**Task to carry out:**
Your output should be exactly the lines from the one containing "Image resolution: width=545" through the final line of the following data, please, with no pictures.

[Stored data]

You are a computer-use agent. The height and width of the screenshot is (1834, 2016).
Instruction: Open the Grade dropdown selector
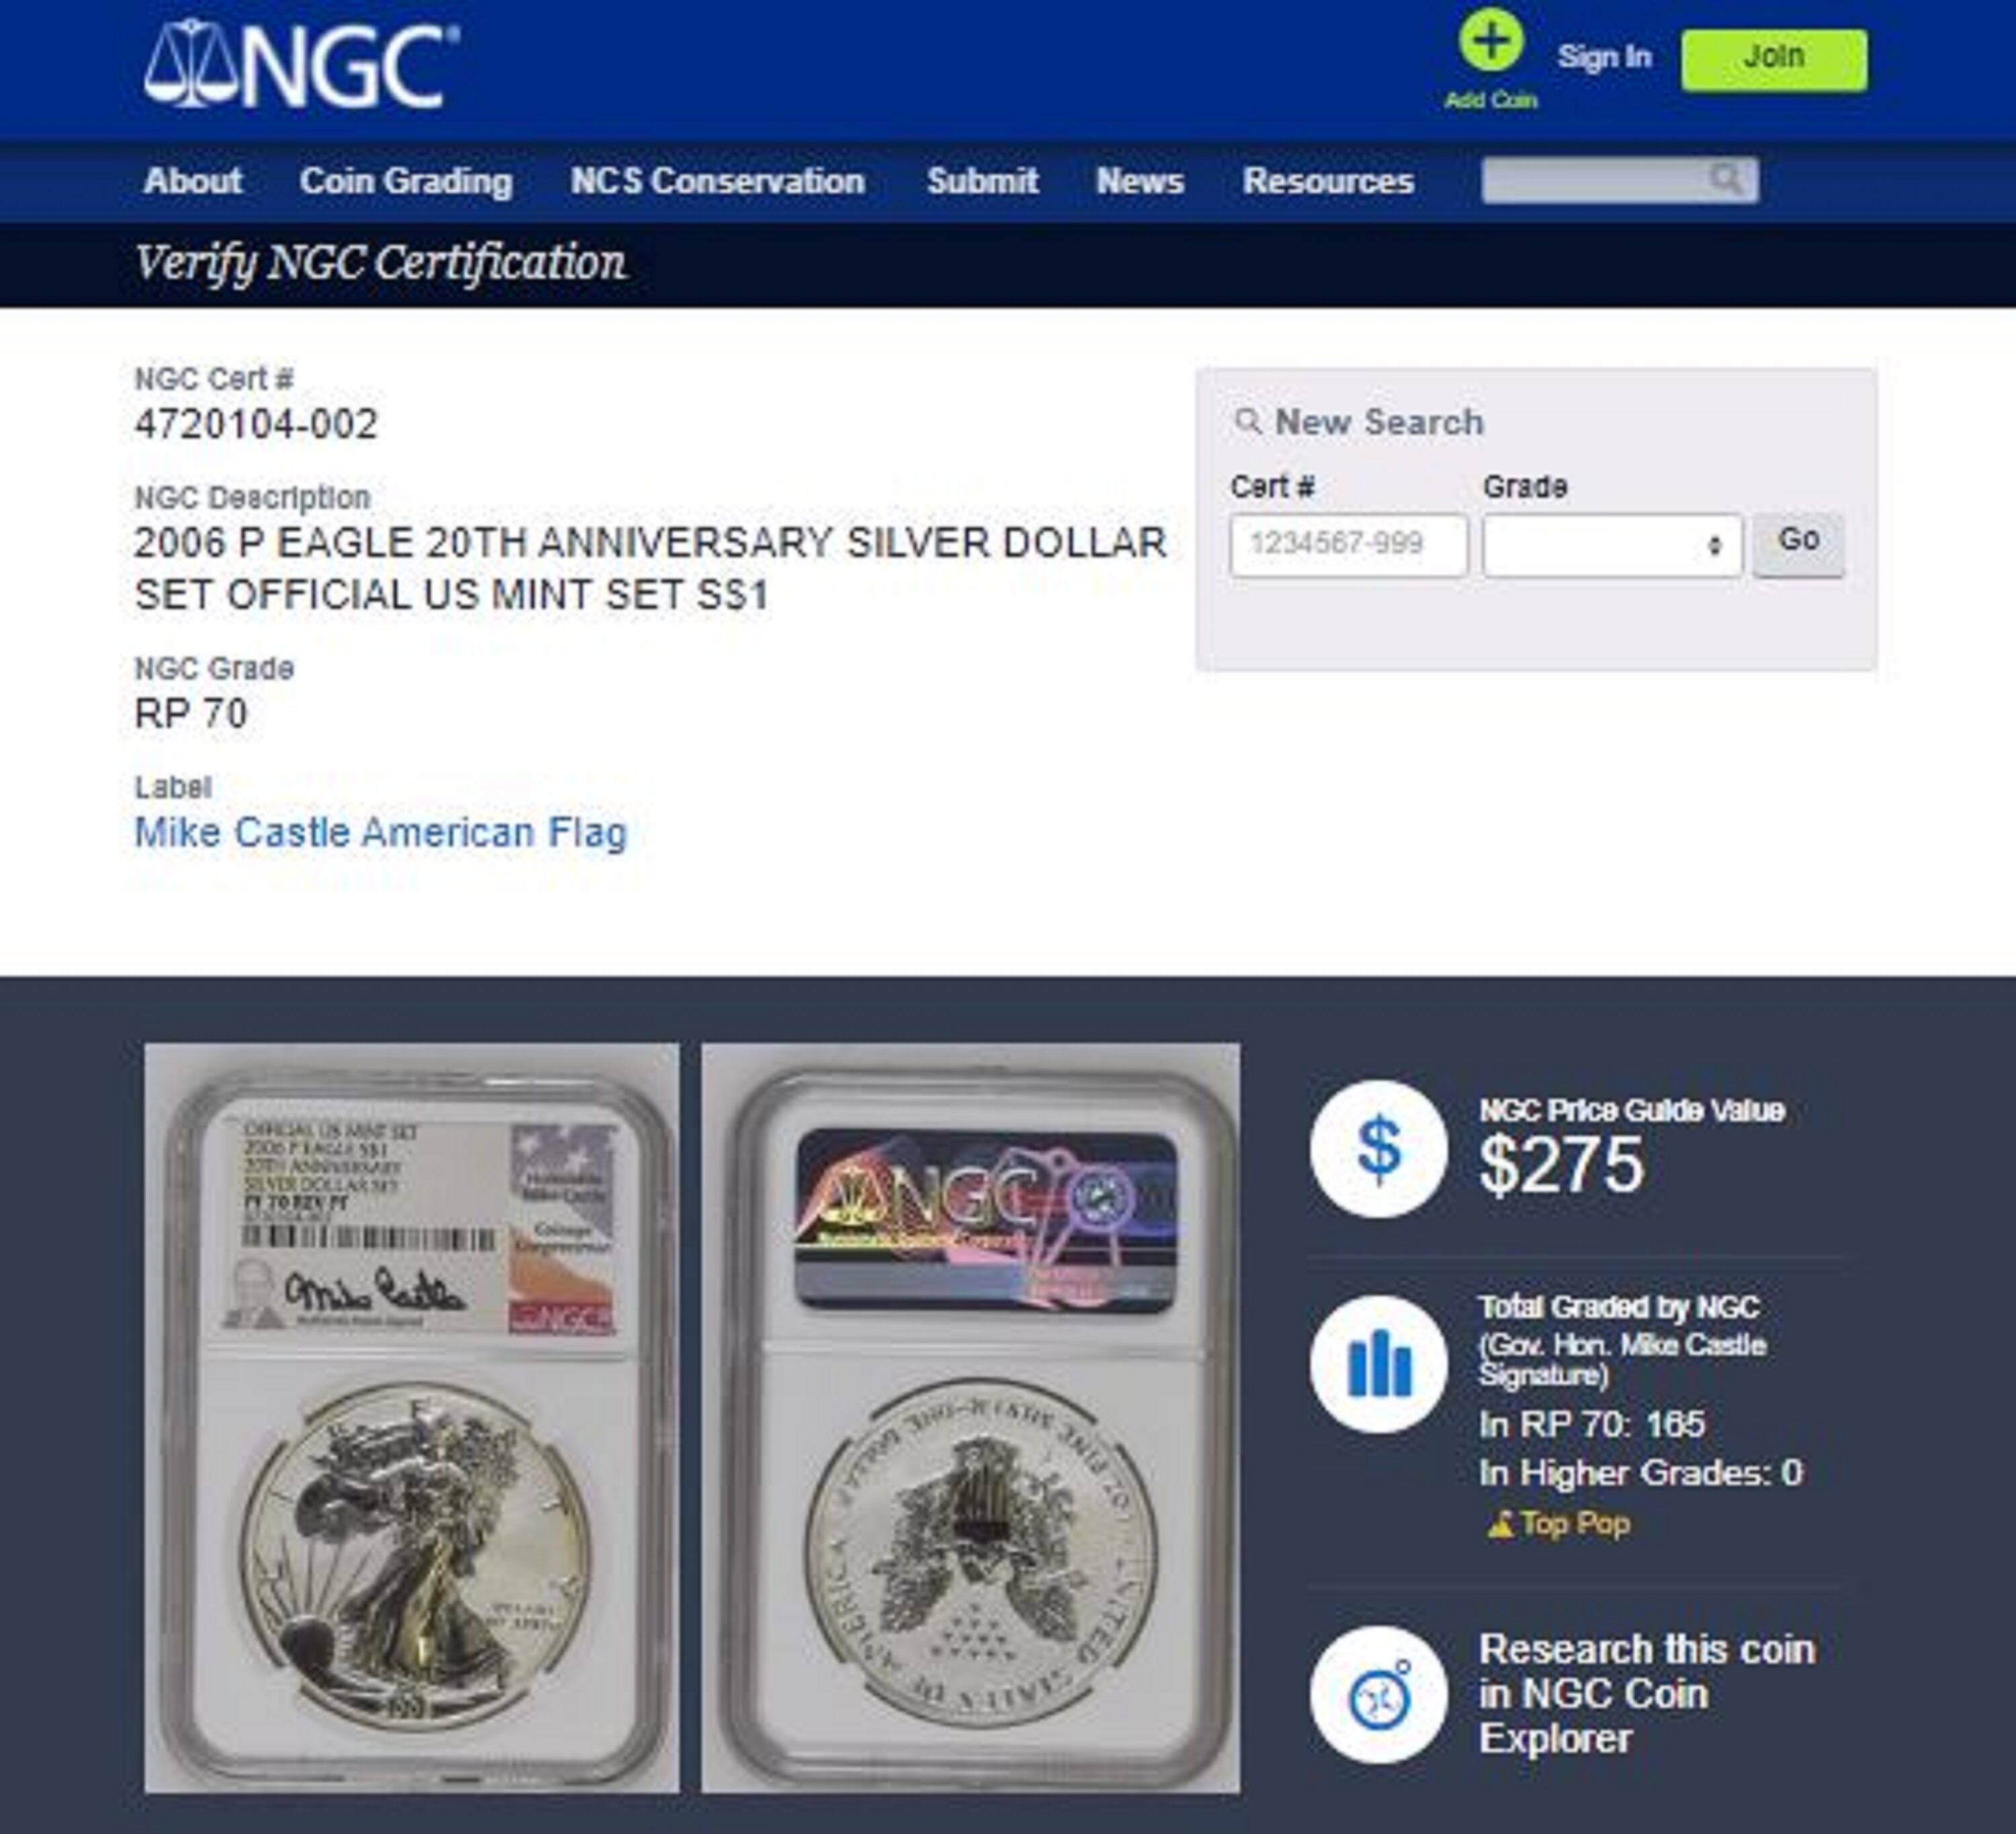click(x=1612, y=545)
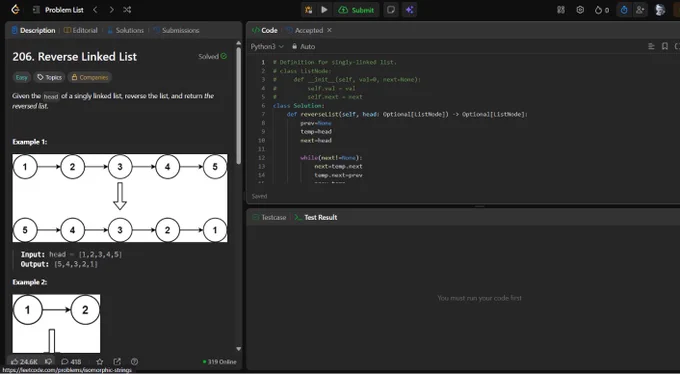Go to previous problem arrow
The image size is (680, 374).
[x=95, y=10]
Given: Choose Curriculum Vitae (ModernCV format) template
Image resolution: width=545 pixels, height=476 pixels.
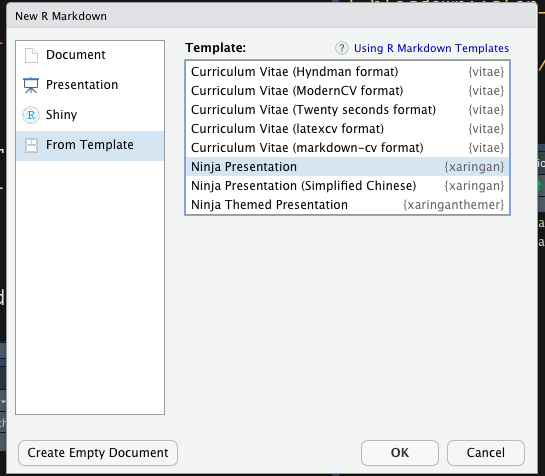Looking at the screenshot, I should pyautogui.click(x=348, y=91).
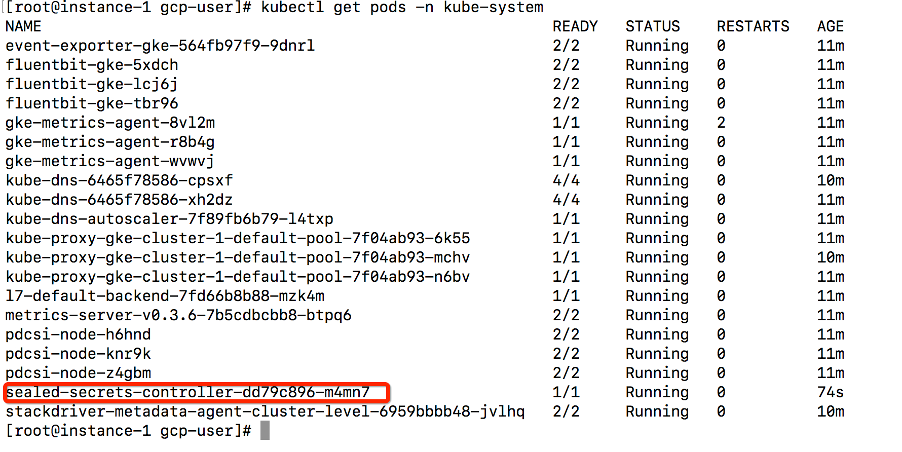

**Final answer:**
Image resolution: width=545 pixels, height=476 pixels.
Looking at the screenshot, I should pyautogui.click(x=348, y=91).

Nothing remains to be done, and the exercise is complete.